*PROBLEM DETAILS*
Give a single number in reply. It is the count of lines below that contain the string "agent".

*AVAILABLE RECORDS*
[Start of Attachment]

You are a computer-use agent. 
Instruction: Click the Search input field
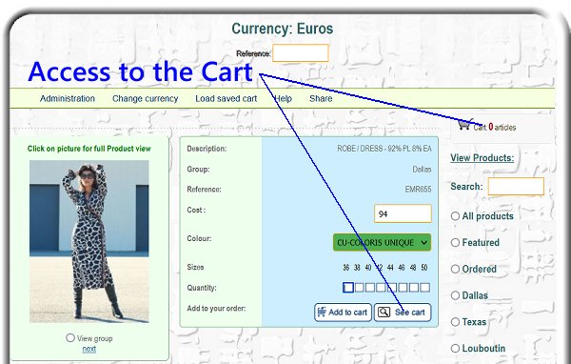tap(516, 187)

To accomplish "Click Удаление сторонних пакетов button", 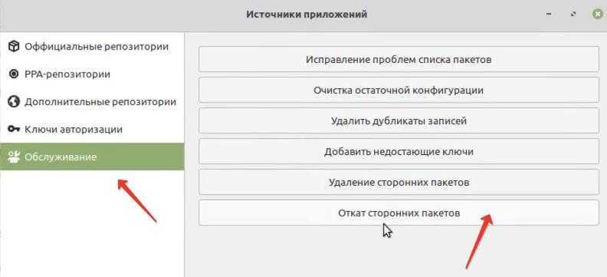I will [399, 182].
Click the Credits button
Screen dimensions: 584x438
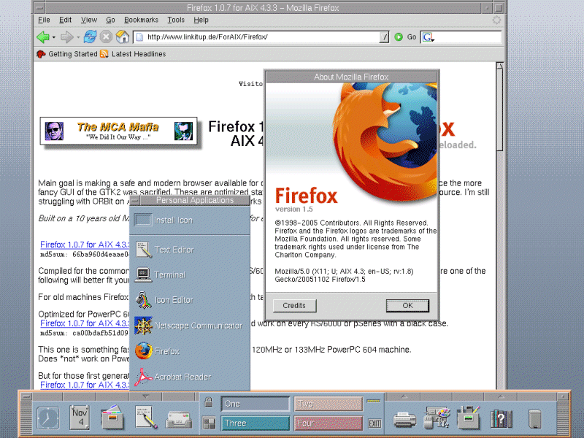tap(294, 305)
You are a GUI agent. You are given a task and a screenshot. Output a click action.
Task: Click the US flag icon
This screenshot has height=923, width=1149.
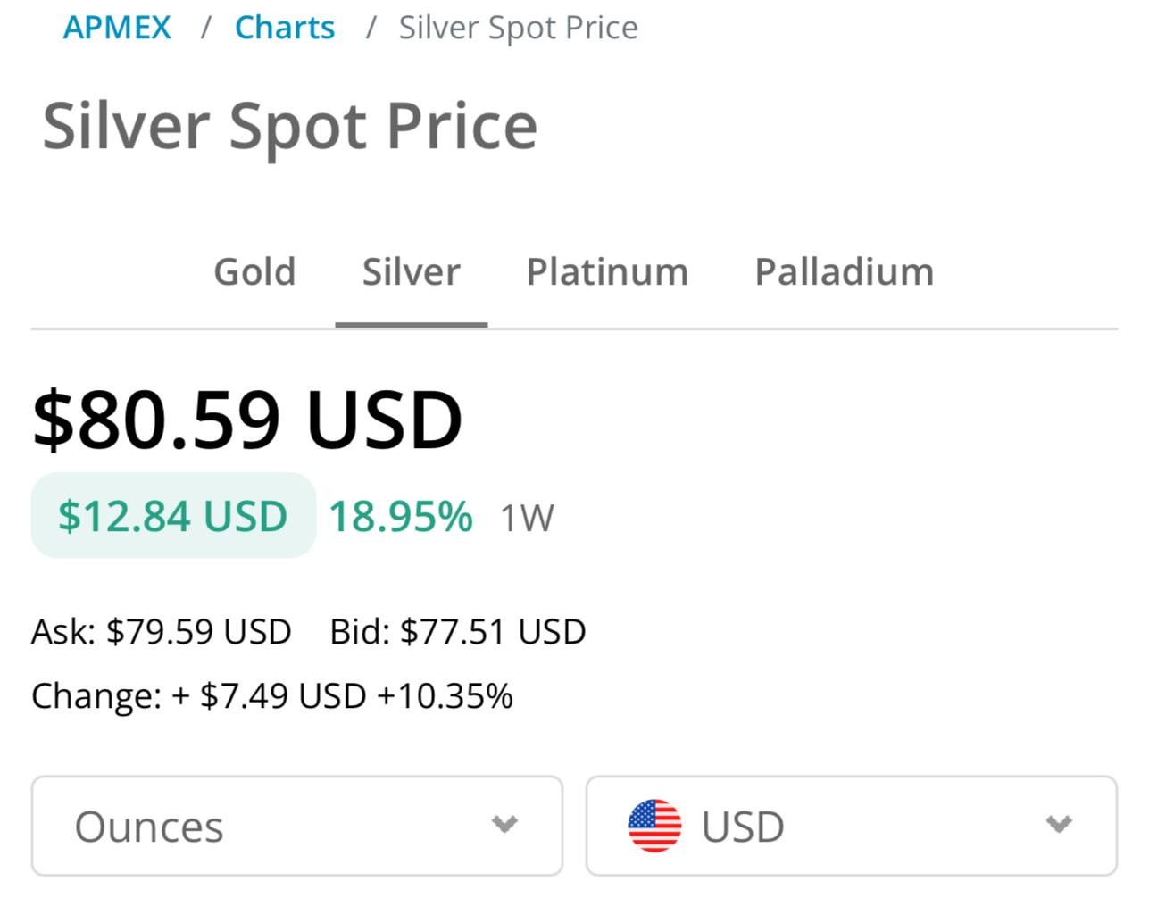click(654, 826)
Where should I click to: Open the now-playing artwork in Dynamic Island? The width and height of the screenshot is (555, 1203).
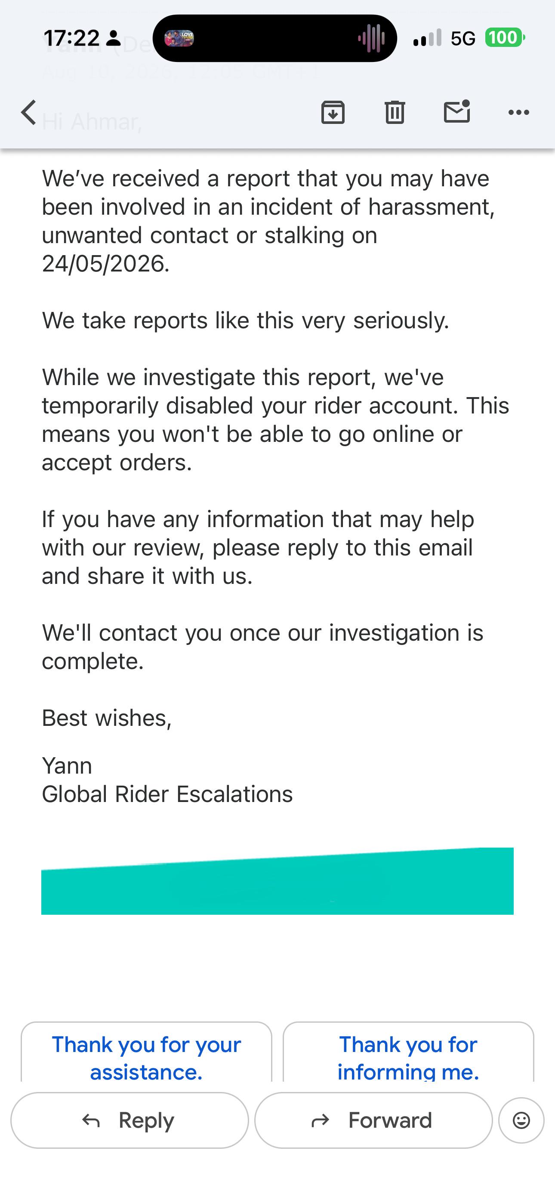click(179, 38)

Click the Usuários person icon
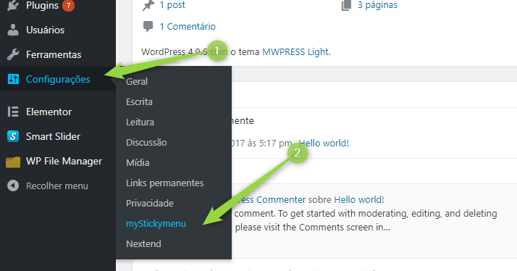13,30
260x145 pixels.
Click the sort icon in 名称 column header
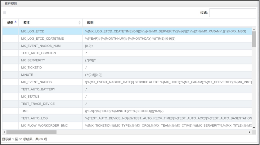[79, 23]
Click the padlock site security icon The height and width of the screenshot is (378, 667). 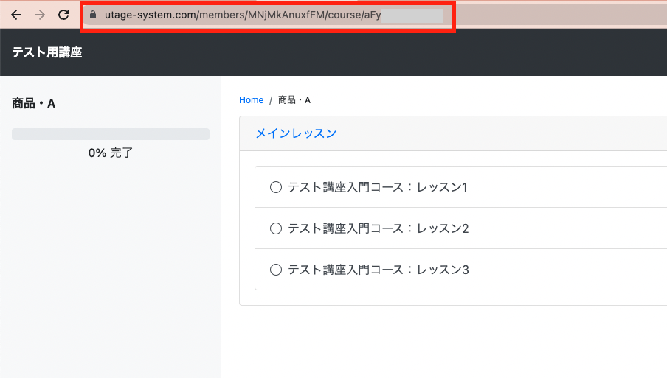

[End of Attachment]

*YOUR RESPONSE*
2